Boies, Schiller & Flexner, on behalf of International Construction Products (ICP), has brought an action for trebled compensatory damages and injunctive relief against three major OEMs. (A feature on ICP’s innovative business model, as discussed by founder and chairman Tim Frank pictured appeared in iVT June 2014).
The main points of the lawsuit include the following:
This case involves the anticompetitive exclusion of ICP, an innovative new entrant into the heavy construction equipment market, by defendants Caterpillar, Komatsu, and Volvo, three major manufacturers of heavy equipment.
The market for the sale of new heavy construction equipment in the USA is protected by high barriers to entry in the form of exclusivity arrangements that the Defendants have with their equipment dealers. Because of these exclusivity arrangements, new entrants have historically been unable to secure enough distribution to compete effectively in the US market.
A new avenue of effective entry into the heavy construction equipment market has emerged with the rise of IronPlanet, an increasingly popular website for the sale of used heavy equipment directly to end users. No other online seller of heavy equipment is remotely as large or significant as IronPlanet. Access to IronPlanet allows sellers of new heavy equipment, like ICP, to bypass the distribution barrier to entry and compete effectively with the Defendants.
ICP’s business model was to sell high-quality, new Chinese heavy construction equipment directly to end users through IronPlanet at prices up to 40% below those of the Defendants for comparable machines. ICP’s entry would have substantially increased competition in the new heavy construction equipment market, to the detriment of the Defendants.
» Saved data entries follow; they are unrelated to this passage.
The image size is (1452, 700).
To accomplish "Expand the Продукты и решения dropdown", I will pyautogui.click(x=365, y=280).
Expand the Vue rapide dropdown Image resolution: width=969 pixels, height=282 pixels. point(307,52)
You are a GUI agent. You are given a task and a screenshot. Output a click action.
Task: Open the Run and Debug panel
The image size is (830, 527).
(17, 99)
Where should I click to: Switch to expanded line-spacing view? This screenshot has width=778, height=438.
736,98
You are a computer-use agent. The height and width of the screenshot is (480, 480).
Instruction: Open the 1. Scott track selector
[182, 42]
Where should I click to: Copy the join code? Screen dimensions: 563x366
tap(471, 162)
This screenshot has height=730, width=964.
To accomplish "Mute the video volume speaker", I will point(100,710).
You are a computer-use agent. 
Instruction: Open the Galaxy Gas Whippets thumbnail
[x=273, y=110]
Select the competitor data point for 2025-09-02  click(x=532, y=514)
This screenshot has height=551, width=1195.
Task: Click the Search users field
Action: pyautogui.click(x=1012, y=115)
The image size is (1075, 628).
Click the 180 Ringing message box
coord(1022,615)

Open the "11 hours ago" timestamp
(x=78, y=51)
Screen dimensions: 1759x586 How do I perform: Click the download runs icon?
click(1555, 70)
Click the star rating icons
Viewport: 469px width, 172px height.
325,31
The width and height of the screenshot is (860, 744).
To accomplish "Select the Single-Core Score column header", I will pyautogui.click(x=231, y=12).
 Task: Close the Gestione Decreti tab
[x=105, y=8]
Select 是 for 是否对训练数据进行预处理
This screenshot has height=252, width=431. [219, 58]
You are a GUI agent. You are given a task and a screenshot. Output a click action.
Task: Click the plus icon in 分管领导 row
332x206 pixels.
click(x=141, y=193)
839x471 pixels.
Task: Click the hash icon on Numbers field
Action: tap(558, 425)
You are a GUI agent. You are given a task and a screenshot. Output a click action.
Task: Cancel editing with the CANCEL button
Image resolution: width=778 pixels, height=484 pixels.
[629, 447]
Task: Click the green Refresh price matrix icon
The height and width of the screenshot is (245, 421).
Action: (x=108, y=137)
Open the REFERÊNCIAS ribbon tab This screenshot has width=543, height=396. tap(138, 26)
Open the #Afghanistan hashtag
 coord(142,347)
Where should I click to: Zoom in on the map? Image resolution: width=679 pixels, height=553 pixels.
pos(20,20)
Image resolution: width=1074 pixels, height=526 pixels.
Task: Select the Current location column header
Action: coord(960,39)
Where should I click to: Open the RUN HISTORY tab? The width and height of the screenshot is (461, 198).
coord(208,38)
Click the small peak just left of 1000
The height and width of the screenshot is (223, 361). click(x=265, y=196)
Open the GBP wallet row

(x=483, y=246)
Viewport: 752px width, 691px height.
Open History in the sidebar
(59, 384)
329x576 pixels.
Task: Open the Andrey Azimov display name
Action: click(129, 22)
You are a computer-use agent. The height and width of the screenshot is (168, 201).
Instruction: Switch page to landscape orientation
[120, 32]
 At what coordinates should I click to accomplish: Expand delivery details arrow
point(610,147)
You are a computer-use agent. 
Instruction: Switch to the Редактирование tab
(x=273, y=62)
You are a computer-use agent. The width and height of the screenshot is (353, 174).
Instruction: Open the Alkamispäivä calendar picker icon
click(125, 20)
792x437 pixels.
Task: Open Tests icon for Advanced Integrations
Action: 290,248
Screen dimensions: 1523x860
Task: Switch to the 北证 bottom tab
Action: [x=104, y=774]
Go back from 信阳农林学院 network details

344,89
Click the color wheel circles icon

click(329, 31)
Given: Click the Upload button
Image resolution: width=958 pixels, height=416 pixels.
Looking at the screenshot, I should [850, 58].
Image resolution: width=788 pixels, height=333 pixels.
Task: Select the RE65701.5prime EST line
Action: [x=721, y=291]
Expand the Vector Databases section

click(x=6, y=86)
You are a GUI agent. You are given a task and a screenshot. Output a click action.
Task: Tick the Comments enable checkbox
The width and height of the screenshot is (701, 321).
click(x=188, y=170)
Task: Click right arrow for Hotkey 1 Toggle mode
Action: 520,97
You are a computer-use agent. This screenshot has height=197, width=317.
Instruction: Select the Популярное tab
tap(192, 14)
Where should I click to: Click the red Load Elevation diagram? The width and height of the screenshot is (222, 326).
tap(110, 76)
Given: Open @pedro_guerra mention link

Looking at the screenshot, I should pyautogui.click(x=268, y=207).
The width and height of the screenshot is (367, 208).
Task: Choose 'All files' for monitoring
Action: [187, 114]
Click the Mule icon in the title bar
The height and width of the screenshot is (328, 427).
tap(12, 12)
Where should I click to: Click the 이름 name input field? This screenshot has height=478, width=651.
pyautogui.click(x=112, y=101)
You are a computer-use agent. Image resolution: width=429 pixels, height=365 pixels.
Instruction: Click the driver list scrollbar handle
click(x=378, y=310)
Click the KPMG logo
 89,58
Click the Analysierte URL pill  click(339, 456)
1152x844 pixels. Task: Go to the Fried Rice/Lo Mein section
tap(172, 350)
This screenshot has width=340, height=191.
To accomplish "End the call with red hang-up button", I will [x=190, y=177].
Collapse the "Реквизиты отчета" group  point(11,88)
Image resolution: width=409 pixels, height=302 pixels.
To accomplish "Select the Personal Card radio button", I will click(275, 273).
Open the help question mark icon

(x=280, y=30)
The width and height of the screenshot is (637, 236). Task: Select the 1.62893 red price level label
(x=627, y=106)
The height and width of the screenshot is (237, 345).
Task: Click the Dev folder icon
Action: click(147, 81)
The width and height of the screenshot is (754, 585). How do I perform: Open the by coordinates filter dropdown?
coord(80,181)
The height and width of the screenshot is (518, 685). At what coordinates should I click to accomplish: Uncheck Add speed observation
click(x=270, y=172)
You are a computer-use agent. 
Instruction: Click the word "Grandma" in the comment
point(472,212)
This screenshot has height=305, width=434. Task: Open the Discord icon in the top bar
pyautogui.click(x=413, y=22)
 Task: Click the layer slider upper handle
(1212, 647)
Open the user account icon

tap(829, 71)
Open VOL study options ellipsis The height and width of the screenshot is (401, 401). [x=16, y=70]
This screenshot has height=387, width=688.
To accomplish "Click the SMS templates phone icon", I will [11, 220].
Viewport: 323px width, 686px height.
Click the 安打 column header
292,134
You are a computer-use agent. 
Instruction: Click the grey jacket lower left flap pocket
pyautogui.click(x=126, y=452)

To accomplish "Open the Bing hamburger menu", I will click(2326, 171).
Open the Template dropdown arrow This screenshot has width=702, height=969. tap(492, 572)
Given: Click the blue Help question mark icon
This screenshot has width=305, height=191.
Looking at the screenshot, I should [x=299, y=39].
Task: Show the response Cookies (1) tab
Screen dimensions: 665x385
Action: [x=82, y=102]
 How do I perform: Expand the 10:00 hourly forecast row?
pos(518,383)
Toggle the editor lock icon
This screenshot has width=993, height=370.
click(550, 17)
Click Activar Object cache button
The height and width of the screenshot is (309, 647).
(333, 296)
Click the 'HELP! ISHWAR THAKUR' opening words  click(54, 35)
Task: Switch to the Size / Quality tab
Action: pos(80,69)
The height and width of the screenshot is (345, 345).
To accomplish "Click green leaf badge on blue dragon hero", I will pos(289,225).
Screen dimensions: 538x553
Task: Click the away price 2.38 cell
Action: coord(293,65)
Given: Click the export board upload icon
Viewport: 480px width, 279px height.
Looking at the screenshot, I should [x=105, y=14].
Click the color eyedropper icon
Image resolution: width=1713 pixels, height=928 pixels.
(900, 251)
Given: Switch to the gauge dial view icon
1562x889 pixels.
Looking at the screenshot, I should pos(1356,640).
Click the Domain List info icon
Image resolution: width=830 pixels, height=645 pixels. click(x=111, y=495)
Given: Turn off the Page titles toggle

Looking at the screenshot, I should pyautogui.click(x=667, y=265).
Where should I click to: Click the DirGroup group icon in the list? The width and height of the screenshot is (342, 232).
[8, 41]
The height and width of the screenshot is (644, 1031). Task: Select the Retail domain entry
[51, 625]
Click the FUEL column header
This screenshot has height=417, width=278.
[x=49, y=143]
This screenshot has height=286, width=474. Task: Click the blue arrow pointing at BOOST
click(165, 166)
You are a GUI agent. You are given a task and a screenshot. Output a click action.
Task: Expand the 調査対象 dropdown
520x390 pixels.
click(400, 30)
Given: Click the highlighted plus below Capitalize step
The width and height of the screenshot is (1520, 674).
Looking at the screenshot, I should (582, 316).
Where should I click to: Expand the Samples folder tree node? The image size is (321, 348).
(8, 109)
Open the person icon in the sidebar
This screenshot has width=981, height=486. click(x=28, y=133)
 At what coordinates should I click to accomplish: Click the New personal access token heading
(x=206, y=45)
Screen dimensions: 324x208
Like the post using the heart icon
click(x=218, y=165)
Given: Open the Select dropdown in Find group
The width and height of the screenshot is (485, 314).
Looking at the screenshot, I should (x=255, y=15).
ICP and IronPlanet signed a contract for the sale of ICP’s products through IronPlanet, and ICP actually entered the US market. Defendants conspired to eliminate ICP as an effective competitor in the market for new heavy equipment by collectively threatening to boycott IronPlanet if IronPlanet continued to do business with ICP.
A fourth defendant, Associated Auction Services LLC, d/b/a Cat Auction Services, owned by Caterpillar and its exclusive dealers, then aided the Defendants’ conspiracy by agreeing to merge with IronPlanet, increasing Caterpillar’s control over IronPlanet and removing for the foreseeable future the threat of effective new entry in to the new heavy equipment market.
Consumers will pay higher prices for heavy equipment as a result of the Defendants’ conduct.
On behalf of ICP, BSF seeks monetary damages (compensatory and punitive) and injunctive relief to unwind the acquisition of IronPlanet and eliminate the Defendants’ exclusivity arrangements with their dealers.